▶ What you will do:
Rewrite all of the data below, changing every "GUI agent" to "interface agent" and leaving everything else as it is.

▶ Extracted data:
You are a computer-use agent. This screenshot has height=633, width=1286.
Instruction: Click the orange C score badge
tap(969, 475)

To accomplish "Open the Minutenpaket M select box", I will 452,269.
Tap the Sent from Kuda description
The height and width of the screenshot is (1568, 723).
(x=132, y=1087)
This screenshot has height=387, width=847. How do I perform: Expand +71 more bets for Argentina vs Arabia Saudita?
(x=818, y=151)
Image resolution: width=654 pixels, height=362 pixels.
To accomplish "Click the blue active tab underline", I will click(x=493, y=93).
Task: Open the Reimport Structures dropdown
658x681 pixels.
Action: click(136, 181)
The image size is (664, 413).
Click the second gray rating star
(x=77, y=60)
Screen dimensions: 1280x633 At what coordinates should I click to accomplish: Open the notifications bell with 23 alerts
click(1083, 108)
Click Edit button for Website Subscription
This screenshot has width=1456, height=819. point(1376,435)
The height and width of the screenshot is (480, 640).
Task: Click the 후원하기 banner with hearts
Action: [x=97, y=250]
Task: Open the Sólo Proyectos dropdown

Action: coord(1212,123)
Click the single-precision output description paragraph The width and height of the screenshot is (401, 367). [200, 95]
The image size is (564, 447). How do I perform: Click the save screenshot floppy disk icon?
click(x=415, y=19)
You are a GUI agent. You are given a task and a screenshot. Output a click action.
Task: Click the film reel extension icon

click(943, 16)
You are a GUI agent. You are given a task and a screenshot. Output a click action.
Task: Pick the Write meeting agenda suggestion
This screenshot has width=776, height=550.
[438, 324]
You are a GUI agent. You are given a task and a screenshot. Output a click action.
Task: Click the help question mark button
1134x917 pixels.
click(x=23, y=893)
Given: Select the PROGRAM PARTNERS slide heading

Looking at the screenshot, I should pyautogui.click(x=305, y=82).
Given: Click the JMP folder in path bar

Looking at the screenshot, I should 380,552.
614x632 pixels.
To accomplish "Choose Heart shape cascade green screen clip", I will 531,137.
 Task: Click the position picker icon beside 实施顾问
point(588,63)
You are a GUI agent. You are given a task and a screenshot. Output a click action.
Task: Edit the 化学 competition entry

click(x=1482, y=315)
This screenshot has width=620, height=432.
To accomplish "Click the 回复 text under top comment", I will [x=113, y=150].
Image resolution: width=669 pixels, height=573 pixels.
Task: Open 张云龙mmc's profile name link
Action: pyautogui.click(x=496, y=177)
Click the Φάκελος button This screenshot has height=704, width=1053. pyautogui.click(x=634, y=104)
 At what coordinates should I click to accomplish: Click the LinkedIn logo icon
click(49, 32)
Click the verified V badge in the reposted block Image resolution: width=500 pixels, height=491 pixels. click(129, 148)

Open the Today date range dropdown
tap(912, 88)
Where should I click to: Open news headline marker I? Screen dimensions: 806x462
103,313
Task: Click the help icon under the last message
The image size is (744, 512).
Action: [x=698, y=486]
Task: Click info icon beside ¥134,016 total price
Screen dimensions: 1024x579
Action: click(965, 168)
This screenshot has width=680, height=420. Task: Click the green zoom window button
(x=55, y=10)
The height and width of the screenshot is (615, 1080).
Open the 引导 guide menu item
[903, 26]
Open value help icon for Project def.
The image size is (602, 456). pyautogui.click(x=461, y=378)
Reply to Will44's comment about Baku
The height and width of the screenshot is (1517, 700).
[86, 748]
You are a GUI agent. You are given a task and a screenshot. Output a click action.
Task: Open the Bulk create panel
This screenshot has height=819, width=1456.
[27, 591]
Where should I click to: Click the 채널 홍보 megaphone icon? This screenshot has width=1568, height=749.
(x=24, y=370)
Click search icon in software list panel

▶ Final result:
You are a computer-use agent. This screenshot has height=633, width=1286.
Instruction: Click the orange C score badge
tap(969, 475)

To accomplish "Open the Minutenpaket M select box", I will 452,269.
Tap the Sent from Kuda description
The height and width of the screenshot is (1568, 723).
(x=132, y=1087)
This screenshot has height=387, width=847. How do I perform: Expand +71 more bets for Argentina vs Arabia Saudita?
(x=818, y=151)
Image resolution: width=654 pixels, height=362 pixels.
To accomplish "Click the blue active tab underline", I will click(x=493, y=93).
Task: Open the Reimport Structures dropdown
658x681 pixels.
Action: click(136, 181)
The image size is (664, 413).
Click the second gray rating star
(x=77, y=60)
Screen dimensions: 1280x633 At what coordinates should I click to accomplish: Open the notifications bell with 23 alerts
click(1083, 108)
Click Edit button for Website Subscription
This screenshot has width=1456, height=819. point(1376,435)
The height and width of the screenshot is (480, 640).
Task: Click the 후원하기 banner with hearts
Action: [x=97, y=250]
Task: Open the Sólo Proyectos dropdown

Action: coord(1212,123)
Click the single-precision output description paragraph The width and height of the screenshot is (401, 367). [200, 95]
The image size is (564, 447). How do I perform: Click the save screenshot floppy disk icon?
click(x=415, y=19)
You are a interface agent. You are given a task and a screenshot. Output a click action.
Task: Click the film reel extension icon

click(943, 16)
You are a interface agent. You are given a task and a screenshot. Output a click action.
Task: Pick the Write meeting agenda suggestion
This screenshot has width=776, height=550.
[438, 324]
You are a interface agent. You are given a task and a screenshot. Output a click action.
Task: Click the help question mark button
1134x917 pixels.
click(x=23, y=893)
Given: Select the PROGRAM PARTNERS slide heading

Looking at the screenshot, I should pyautogui.click(x=305, y=82).
Given: Click the JMP folder in path bar

Looking at the screenshot, I should 380,552.
614x632 pixels.
To accomplish "Choose Heart shape cascade green screen clip", I will 531,137.
 Task: Click the position picker icon beside 实施顾问
point(588,63)
You are a interface agent. You are given a task and a screenshot. Output a click action.
Task: Edit the 化学 competition entry

click(x=1482, y=315)
This screenshot has width=620, height=432.
To accomplish "Click the 回复 text under top comment", I will [x=113, y=150].
Image resolution: width=669 pixels, height=573 pixels.
Task: Open 张云龙mmc's profile name link
Action: pyautogui.click(x=496, y=177)
Click the Φάκελος button This screenshot has height=704, width=1053. pyautogui.click(x=634, y=104)
 At what coordinates should I click to accomplish: Click the LinkedIn logo icon
click(49, 32)
Click the verified V badge in the reposted block Image resolution: width=500 pixels, height=491 pixels. click(129, 148)

Open the Today date range dropdown
tap(912, 88)
Where should I click to: Open news headline marker I? Screen dimensions: 806x462
103,313
Task: Click the help icon under the last message
The image size is (744, 512).
Action: [x=698, y=486]
Task: Click info icon beside ¥134,016 total price
Screen dimensions: 1024x579
Action: click(965, 168)
This screenshot has width=680, height=420. Task: Click the green zoom window button
(x=55, y=10)
The height and width of the screenshot is (615, 1080).
Open the 引导 guide menu item
[903, 26]
Open value help icon for Project def.
The image size is (602, 456). pyautogui.click(x=461, y=378)
Reply to Will44's comment about Baku
The height and width of the screenshot is (1517, 700).
[86, 748]
You are a interface agent. You are given a task and a screenshot. Output a click action.
Task: Open the Bulk create panel
This screenshot has height=819, width=1456.
[27, 591]
Where should I click to: Click the 채널 홍보 megaphone icon? This screenshot has width=1568, height=749.
(x=24, y=370)
Click search icon in software list panel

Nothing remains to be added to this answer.